2. Young blood simply contains beneficious factors all the time. In that case many blood samples can be compared with all equipments we have and feed supercomputers with these data. Studying samples would give more informations than a frankenstein-like experiment.
I completely agree with Reason, here. It is a swift, clever, and self-funding experiment that blows past the usual research barriers to give us a quick and dirty answer. If a large effect is noticed, better funded and more careful research will surely follow. If there is a mild, mixed result, then it is probably not worth researching further.
The one large BUT in all this is just what Martin S. posted--these are transfusions, not parabiosis. If a young system needs to be linked to an old system so that the young system can help the old system (at some cost to itself) then this experiment will not show good results.

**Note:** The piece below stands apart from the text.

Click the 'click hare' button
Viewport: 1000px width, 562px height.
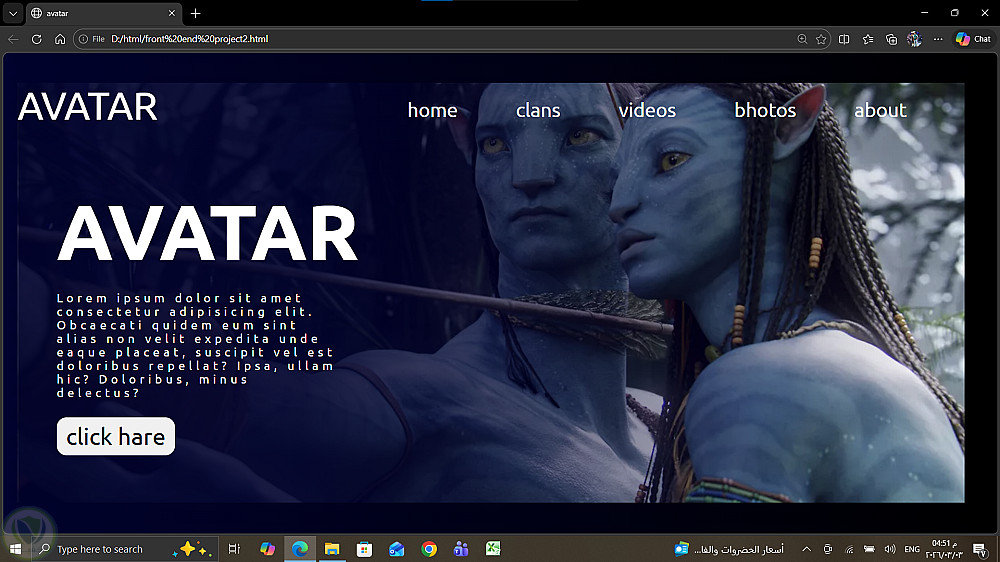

And if further experimentation shows parabiosis works but transfusions do not, then we are probably done here. That, or we have finally found a real use for all these damn teenagers running around...
I feel like Wyss Coray is being a "tiny" bit hypocritical.
He started a company before he knew if it works as well.
I like Dr Karmazin's study and its design. It is a good study and yes, it will give us a "quick and dirty" answer. There is no need to include a placebo arm as Dr. Wyss-Coray suggests. We all know what placebo does. Studying placebo effects on aging is useless - aging kills, we all know that without studying. Including individuals of different ages brings the study design closer to real life conditions.